Pixel coordinate grounding data:
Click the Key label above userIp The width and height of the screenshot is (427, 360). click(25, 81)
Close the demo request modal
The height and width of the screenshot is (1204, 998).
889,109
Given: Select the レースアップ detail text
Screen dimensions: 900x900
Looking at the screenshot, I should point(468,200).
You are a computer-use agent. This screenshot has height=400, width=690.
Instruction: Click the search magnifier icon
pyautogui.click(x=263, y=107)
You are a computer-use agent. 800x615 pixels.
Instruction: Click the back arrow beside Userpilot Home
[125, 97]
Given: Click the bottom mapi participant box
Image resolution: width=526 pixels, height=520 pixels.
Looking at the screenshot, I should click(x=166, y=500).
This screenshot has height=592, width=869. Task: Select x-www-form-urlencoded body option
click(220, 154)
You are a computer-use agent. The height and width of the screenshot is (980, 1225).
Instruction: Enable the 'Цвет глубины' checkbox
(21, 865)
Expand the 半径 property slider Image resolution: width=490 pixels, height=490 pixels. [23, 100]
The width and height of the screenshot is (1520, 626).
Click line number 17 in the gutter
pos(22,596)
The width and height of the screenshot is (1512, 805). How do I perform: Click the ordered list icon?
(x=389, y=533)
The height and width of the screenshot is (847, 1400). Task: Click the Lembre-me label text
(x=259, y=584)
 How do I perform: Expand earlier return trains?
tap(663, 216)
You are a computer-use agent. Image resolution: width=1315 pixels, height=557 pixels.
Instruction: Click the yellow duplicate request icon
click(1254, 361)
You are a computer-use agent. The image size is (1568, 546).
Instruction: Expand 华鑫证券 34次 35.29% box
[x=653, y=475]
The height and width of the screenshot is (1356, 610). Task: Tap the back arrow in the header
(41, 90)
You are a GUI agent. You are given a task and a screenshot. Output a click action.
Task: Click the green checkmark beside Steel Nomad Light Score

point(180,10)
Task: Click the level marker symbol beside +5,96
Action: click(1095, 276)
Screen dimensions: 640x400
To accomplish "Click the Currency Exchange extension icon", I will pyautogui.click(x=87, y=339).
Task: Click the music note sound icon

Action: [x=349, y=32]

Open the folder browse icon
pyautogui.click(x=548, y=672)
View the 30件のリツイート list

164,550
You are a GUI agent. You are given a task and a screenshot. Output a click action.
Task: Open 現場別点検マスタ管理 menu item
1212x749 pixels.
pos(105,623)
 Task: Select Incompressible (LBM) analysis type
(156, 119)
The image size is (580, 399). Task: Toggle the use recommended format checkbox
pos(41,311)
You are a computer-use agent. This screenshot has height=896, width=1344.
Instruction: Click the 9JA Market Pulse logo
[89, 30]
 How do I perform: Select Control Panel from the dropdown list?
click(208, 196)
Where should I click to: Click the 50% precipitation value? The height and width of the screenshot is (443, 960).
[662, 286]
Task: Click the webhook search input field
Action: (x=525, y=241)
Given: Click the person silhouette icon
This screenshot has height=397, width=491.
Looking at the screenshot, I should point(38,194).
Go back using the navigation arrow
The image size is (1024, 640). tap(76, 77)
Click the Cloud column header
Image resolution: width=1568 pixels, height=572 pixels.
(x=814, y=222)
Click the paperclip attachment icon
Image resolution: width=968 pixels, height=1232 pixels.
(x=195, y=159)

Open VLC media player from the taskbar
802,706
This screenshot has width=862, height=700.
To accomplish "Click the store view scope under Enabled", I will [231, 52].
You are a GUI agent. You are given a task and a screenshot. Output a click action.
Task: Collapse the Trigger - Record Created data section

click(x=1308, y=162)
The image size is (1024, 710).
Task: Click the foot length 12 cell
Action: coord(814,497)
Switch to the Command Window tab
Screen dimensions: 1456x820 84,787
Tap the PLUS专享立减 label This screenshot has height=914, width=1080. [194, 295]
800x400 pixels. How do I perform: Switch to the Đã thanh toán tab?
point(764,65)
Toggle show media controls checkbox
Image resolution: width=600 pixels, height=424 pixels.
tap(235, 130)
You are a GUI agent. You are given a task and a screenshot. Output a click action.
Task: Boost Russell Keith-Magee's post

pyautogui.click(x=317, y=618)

# YOUR GOAL
Repeat all the lines above, keeping them exactly as they are.

# RESULT OF THE EXERCISE
Click the Key label above userIp The width and height of the screenshot is (427, 360). click(25, 81)
Close the demo request modal
The height and width of the screenshot is (1204, 998).
889,109
Given: Select the レースアップ detail text
Screen dimensions: 900x900
Looking at the screenshot, I should point(468,200).
You are a computer-use agent. This screenshot has height=400, width=690.
Instruction: Click the search magnifier icon
pyautogui.click(x=263, y=107)
You are a computer-use agent. 800x615 pixels.
Instruction: Click the back arrow beside Userpilot Home
[125, 97]
Given: Click the bottom mapi participant box
Image resolution: width=526 pixels, height=520 pixels.
Looking at the screenshot, I should click(x=166, y=500).
This screenshot has height=592, width=869. Task: Select x-www-form-urlencoded body option
click(220, 154)
You are a computer-use agent. The height and width of the screenshot is (980, 1225).
Instruction: Enable the 'Цвет глубины' checkbox
(21, 865)
Expand the 半径 property slider Image resolution: width=490 pixels, height=490 pixels. [23, 100]
The width and height of the screenshot is (1520, 626).
Click line number 17 in the gutter
pos(22,596)
The width and height of the screenshot is (1512, 805). How do I perform: Click the ordered list icon?
(x=389, y=533)
The height and width of the screenshot is (847, 1400). Task: Click the Lembre-me label text
(x=259, y=584)
 How do I perform: Expand earlier return trains?
tap(663, 216)
You are a computer-use agent. Image resolution: width=1315 pixels, height=557 pixels.
Instruction: Click the yellow duplicate request icon
click(1254, 361)
You are a computer-use agent. The image size is (1568, 546).
Instruction: Expand 华鑫证券 34次 35.29% box
[x=653, y=475]
The height and width of the screenshot is (1356, 610). Task: Tap the back arrow in the header
(41, 90)
You are a GUI agent. You are given a task and a screenshot. Output a click action.
Task: Click the green checkmark beside Steel Nomad Light Score

point(180,10)
Task: Click the level marker symbol beside +5,96
Action: click(1095, 276)
Screen dimensions: 640x400
To accomplish "Click the Currency Exchange extension icon", I will pyautogui.click(x=87, y=339).
Task: Click the music note sound icon

Action: [x=349, y=32]

Open the folder browse icon
pyautogui.click(x=548, y=672)
View the 30件のリツイート list

164,550
You are a GUI agent. You are given a task and a screenshot. Output a click action.
Task: Open 現場別点検マスタ管理 menu item
1212x749 pixels.
pos(105,623)
 Task: Select Incompressible (LBM) analysis type
(156, 119)
The image size is (580, 399). Task: Toggle the use recommended format checkbox
pos(41,311)
You are a computer-use agent. This screenshot has height=896, width=1344.
Instruction: Click the 9JA Market Pulse logo
[89, 30]
 How do I perform: Select Control Panel from the dropdown list?
click(208, 196)
Where should I click to: Click the 50% precipitation value? The height and width of the screenshot is (443, 960).
[662, 286]
Task: Click the webhook search input field
Action: (x=525, y=241)
Given: Click the person silhouette icon
This screenshot has height=397, width=491.
Looking at the screenshot, I should point(38,194).
Go back using the navigation arrow
The image size is (1024, 640). tap(76, 77)
Click the Cloud column header
Image resolution: width=1568 pixels, height=572 pixels.
(x=814, y=222)
Click the paperclip attachment icon
Image resolution: width=968 pixels, height=1232 pixels.
(x=195, y=159)

Open VLC media player from the taskbar
802,706
This screenshot has width=862, height=700.
To accomplish "Click the store view scope under Enabled", I will [231, 52].
You are a GUI agent. You are given a task and a screenshot. Output a click action.
Task: Collapse the Trigger - Record Created data section

click(x=1308, y=162)
The image size is (1024, 710).
Task: Click the foot length 12 cell
Action: coord(814,497)
Switch to the Command Window tab
Screen dimensions: 1456x820 84,787
Tap the PLUS专享立减 label This screenshot has height=914, width=1080. [194, 295]
800x400 pixels. How do I perform: Switch to the Đã thanh toán tab?
point(764,65)
Toggle show media controls checkbox
Image resolution: width=600 pixels, height=424 pixels.
tap(235, 130)
You are a GUI agent. You are given a task and a screenshot. Output a click action.
Task: Boost Russell Keith-Magee's post

pyautogui.click(x=317, y=618)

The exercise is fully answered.